Last week, I was reflecting on the changes that happen in our ability to do things quickly. A reader pointed out that age is part of it, and I think she’s right. Energy is just different from year to year and decade to decade.
The same reader noted that her ability to multitask has changed with time. I gave some thought to that observation. I don’t multitask less than I used to, but I multitask a lot less effectively than I used to. I used to juggle things effortlessly, without giving much thought to the fact that I was doing it at all. Now it’s impossible for me to focus on more than one work task if I want to do it well.
I think it’s possible that I just overdid it on multitasking. I spent a long time balancing education and work. During that period, I could never really focus on one thing. It was rare for me to enter the kind of wonderful flow state that can happen when one is immersed in a single intellectual or creative process.
So there’s that—the fact that I got sick and tired of multitasking—plus age, which brings with the need and the desire for slow, attentive processing.
This week, I gave myself the ability to focus on one thing at a time. It was a new and somewhat radical experiment for me, since my work days are usually great big hodgepodge. I was still jumping between my nutrition practice and food work, but I told myself that I had to finish—or do as much as planned of—each task before interrupting it with other ones.
Not surprisingly, I was a little more productive this way. Being committed to reaching a sensible end point for each task before turning to another compelled me to work more quickly. It also encouraged me to set more realistic goals and commit to fewer things each day. This helped to repair the giant discrepancy that usually exists between what I think I can accomplish in a day, versus what I actually do.
Doing one thing at a time and refusing to multitask is the single most constructive and helpful change I’ve made to my work life in a while. I spend a lot of time reading about productivity, and I’m prone to experimenting with things and then abandoning my experiments. So who knows whether I’ll keep using this as an organizing principle.

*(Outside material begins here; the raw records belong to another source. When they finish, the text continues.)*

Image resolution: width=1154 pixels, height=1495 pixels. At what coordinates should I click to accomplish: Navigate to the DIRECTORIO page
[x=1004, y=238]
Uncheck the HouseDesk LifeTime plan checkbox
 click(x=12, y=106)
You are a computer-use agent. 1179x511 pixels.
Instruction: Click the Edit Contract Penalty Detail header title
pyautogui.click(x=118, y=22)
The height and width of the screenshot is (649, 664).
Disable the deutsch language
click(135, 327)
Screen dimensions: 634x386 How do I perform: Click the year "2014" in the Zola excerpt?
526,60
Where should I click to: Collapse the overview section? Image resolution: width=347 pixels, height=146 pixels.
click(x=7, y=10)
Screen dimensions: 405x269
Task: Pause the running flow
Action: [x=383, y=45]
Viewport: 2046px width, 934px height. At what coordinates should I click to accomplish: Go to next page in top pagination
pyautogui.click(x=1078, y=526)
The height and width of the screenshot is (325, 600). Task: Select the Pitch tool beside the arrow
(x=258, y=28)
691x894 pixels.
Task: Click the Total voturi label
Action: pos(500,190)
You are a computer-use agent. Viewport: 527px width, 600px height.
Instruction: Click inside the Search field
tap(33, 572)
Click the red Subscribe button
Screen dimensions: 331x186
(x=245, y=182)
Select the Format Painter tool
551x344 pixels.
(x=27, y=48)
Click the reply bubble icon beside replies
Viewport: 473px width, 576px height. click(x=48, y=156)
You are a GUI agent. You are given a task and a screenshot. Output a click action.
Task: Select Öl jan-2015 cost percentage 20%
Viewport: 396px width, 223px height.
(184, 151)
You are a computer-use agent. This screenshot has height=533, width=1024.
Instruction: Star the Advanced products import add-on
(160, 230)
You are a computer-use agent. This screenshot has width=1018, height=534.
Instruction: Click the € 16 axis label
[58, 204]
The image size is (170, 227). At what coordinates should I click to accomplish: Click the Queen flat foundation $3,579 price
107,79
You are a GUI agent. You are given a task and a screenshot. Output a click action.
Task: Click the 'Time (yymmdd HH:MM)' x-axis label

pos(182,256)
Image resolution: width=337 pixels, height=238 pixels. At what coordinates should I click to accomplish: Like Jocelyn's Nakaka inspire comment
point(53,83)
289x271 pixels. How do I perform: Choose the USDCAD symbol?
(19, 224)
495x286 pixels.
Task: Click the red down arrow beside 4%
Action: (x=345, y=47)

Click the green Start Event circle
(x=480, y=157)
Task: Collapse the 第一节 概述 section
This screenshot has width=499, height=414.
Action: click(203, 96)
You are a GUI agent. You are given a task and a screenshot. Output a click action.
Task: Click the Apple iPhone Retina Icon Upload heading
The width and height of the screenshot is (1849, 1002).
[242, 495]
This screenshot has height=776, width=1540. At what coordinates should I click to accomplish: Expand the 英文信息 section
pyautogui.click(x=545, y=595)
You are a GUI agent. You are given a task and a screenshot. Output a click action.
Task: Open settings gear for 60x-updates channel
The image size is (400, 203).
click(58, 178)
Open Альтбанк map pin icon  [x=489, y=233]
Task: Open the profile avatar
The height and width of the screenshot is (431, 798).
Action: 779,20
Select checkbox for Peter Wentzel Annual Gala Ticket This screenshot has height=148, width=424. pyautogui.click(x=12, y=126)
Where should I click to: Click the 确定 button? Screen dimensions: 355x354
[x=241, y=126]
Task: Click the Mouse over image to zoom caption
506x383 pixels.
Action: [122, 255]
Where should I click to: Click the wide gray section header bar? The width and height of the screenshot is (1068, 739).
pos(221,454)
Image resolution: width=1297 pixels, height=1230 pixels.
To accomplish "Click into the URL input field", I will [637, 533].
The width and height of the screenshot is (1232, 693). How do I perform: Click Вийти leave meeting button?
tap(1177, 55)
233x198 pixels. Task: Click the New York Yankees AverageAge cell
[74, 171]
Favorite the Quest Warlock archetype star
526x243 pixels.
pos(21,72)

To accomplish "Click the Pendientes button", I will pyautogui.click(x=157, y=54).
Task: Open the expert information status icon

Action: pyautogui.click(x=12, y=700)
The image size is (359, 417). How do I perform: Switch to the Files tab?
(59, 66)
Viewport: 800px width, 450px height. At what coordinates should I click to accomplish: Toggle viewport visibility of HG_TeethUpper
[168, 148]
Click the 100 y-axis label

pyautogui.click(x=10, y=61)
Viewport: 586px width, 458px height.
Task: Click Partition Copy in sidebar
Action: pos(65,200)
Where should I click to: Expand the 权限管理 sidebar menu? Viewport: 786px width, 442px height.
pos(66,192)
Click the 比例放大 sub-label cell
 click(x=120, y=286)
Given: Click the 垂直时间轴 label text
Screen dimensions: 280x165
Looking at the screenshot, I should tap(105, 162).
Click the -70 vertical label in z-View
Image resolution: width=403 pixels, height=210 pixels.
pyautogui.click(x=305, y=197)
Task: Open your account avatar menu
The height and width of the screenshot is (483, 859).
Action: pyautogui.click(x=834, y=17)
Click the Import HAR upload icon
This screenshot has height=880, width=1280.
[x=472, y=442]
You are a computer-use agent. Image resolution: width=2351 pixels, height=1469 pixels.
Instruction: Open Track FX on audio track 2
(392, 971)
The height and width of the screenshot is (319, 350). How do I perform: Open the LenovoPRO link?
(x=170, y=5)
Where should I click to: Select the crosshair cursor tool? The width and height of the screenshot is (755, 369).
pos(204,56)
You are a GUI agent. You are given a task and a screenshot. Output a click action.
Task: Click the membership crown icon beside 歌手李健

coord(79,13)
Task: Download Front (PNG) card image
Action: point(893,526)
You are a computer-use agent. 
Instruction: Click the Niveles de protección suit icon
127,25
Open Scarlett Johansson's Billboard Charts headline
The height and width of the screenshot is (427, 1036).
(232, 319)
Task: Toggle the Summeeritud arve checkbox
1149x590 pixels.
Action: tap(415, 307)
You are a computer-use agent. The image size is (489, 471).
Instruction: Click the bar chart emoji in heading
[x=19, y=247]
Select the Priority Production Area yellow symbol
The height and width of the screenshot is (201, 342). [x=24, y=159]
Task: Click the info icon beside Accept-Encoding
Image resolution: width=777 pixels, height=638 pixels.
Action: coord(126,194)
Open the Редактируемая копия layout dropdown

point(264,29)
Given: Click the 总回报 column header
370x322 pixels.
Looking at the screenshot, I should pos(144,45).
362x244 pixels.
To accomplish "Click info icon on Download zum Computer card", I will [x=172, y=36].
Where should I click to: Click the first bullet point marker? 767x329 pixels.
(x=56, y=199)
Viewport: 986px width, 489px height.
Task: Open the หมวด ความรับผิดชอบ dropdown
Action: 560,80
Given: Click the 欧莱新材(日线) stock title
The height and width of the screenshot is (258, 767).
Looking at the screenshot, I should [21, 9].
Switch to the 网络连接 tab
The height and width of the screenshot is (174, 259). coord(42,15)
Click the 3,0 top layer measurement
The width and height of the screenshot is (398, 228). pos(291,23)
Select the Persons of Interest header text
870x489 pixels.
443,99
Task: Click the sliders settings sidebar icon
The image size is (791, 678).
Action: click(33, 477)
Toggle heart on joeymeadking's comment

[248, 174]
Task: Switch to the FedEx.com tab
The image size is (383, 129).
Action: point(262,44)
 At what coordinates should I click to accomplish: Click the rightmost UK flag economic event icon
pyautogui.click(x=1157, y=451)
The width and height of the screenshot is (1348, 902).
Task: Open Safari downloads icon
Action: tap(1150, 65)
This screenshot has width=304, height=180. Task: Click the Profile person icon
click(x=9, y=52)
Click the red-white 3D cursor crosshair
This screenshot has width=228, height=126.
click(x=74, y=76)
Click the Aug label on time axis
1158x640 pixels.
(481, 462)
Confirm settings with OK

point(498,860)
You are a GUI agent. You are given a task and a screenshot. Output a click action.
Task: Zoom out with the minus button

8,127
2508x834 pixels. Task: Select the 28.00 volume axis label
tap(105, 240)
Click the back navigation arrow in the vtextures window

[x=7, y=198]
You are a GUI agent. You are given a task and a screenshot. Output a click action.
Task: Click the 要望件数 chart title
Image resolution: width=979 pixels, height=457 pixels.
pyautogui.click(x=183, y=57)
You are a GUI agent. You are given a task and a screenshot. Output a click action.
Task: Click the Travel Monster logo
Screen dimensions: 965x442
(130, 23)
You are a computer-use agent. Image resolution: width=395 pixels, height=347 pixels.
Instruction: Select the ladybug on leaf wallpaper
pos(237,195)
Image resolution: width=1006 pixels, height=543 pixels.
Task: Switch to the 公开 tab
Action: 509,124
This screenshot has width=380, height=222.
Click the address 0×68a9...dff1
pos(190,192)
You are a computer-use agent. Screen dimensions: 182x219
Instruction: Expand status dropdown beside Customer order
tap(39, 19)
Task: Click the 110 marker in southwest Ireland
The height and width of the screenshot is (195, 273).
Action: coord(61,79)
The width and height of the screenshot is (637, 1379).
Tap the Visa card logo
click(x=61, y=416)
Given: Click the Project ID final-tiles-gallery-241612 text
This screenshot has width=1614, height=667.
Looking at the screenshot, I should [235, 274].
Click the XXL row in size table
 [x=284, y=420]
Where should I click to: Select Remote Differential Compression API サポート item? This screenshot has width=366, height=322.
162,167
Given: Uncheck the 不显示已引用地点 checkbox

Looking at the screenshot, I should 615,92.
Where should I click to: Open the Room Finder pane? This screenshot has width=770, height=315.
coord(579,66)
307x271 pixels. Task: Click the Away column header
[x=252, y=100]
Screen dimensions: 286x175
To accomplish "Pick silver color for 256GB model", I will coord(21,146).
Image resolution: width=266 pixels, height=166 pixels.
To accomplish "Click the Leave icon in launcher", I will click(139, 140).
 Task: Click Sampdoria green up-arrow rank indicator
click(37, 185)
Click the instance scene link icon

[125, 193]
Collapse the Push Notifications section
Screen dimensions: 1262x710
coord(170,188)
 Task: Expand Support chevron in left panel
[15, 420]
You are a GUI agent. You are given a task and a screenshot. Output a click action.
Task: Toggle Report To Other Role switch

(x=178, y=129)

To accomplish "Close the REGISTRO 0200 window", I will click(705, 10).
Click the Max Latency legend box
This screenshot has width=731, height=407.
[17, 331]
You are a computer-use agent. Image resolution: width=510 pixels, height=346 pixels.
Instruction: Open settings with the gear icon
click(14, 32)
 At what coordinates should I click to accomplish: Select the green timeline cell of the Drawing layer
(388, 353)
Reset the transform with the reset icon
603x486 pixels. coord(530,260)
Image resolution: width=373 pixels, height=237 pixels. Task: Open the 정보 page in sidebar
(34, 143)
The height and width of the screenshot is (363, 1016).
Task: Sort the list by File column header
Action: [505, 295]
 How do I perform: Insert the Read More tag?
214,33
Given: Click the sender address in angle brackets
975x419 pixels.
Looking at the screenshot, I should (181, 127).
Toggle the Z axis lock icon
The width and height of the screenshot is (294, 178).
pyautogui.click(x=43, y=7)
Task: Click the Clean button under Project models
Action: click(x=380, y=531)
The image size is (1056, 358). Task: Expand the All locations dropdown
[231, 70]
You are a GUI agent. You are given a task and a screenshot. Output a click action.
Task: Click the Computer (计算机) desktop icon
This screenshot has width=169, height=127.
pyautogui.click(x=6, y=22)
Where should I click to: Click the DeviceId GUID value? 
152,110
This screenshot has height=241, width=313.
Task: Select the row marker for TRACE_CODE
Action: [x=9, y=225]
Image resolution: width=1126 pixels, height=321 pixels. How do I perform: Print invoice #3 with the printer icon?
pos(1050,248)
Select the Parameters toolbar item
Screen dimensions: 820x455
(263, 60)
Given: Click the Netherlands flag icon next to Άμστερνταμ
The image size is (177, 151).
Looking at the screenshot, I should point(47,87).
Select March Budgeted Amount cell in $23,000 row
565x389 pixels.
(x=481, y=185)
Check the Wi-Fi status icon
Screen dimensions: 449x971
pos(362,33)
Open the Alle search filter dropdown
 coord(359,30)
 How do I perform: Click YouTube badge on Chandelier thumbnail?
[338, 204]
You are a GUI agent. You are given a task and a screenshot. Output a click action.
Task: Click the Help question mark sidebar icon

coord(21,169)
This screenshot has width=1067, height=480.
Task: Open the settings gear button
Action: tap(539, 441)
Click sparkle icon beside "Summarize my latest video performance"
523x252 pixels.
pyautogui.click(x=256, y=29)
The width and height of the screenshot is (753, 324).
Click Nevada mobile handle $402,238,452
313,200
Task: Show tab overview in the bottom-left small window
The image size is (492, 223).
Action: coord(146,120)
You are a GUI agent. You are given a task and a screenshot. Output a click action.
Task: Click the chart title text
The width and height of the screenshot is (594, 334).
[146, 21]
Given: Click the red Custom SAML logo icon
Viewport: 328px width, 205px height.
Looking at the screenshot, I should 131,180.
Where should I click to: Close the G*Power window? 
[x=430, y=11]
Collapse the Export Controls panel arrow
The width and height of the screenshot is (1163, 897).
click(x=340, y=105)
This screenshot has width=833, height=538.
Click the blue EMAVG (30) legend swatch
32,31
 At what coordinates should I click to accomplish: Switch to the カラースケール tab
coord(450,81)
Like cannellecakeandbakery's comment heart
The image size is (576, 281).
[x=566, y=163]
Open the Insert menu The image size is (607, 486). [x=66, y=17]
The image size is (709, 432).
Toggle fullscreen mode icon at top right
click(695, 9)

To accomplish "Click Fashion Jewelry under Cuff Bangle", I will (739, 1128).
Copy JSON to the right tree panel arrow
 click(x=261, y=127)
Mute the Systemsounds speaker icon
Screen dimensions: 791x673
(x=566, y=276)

For now, I know that working on things one at a time—with a commitment to completion rather than chipping away at everything piecemeal—feels good. Focus feels good. I know that I obsess over my own productivity too much, but overwhelm and falling behind aren’t great for my quality of life, either. Anything that helps me to feel both accomplished and deliberate is a huge win.
Wishing you a week that allows for both focus and wandering, in whatever proportions work for you. Here are some recipes and reads.
Beautiful vegan cashew cheese quesadillas from Robin of Greens, Eggs, and Yams.
I always bookmark Susan’s “ridiculously easy” recipes, and this vegan fried rice is no exception!
Steven’s green chili chickpea tuna melt is stunning, and a cool twist on a lunch staple that I make often.
A vibrant and seasonal black eyed pea salad from Tracy of Vanilla and Bean.
Finally, leave it to Anthea to make a vegan version of lamingtons, a dessert I’ve only ever seen accomplished on The Great British Bake Off, look easy.
1. Tara Haelle explains the concept of “surge capacity” and beautifully ties it into the experiences and sensations that I think many of us have had during this pandemic.
2. I just loved reading this article about archeologists who are reclaiming and experimenting with bread recipes from ancient societies.
3. As a post-bacc student, I remember at least a few biology labs that called for the use of HeLa cells, a line of cells derived from cervical cancer cells that were taken from Henrietta Lacks, who died in 1951. This article examines the ethics of our continuing to use those cells, and asks whether it may be time to retire them.
4. Elizabeth Dalziel chronicles her experience of working, parenting, and schooling at home with photographs—and a dose of gentle humor. I laughed at some of the images. While I’m not parenting or caring for a child at home, my apartment has reached a record level of clutter and chaos, too. I’m learning to roll with it.
5. A short series of interviews with USPS workers in New York City, many of whom have been working ten and even twelve hour shifts to keep up with demand.
My insightful reader who commented last Sunday said of her increased need for slowness: “on good days I see it as an asset; an opportunity to say that I have this new skill of moving slowly! I like to think that I listen better and can give someone my full attention.”
What a wonderful way of reframing something that I’d been struggling with, and feeling badly about. It helped me to approach this week differently, and I’m ever so grateful for that.